(Some records)

--- --- ---

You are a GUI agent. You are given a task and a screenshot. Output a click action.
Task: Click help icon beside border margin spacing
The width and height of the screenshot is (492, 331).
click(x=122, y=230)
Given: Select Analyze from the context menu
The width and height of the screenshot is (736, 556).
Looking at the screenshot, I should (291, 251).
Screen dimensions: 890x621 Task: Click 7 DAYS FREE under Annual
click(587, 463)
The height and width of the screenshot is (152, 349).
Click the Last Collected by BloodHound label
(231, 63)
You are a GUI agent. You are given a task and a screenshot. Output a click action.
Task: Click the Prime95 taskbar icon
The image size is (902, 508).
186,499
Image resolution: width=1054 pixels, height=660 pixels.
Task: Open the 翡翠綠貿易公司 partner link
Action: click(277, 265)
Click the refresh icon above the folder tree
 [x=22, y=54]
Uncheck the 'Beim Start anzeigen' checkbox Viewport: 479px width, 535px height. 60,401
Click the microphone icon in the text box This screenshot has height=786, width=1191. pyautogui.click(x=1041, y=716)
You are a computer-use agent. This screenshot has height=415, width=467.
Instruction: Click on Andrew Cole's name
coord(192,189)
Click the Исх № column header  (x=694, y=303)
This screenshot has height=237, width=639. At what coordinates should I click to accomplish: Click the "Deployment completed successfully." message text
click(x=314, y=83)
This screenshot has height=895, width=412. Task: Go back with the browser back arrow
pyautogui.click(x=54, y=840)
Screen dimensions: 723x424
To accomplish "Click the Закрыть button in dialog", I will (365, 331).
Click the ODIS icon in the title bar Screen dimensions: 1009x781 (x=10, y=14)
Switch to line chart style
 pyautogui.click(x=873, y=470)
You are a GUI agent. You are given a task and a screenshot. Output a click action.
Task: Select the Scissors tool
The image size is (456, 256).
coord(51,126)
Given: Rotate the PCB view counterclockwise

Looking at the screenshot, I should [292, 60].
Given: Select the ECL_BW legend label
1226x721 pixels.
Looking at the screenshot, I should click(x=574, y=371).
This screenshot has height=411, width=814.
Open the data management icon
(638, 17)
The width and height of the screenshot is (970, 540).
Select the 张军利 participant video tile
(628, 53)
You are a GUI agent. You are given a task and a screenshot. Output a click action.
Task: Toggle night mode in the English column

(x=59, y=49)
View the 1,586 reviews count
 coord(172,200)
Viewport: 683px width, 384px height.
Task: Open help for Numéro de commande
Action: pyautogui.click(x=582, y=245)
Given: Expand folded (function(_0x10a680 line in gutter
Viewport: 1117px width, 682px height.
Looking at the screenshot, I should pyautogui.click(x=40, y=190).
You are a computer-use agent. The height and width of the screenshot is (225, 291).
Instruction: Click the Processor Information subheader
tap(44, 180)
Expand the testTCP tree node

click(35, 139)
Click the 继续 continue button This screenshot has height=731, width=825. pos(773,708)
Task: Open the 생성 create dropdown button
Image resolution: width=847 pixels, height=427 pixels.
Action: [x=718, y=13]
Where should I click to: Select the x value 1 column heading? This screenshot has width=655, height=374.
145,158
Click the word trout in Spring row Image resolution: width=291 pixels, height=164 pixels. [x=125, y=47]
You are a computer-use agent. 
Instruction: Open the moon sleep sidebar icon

--- --- ---

• Problem description:
Report each line above that contains the word "Viewport", and copy every such line in full.

• Response to this task:
Uncheck the 'Beim Start anzeigen' checkbox Viewport: 479px width, 535px height. 60,401
Viewport: 683px width, 384px height.
Viewport: 1117px width, 682px height.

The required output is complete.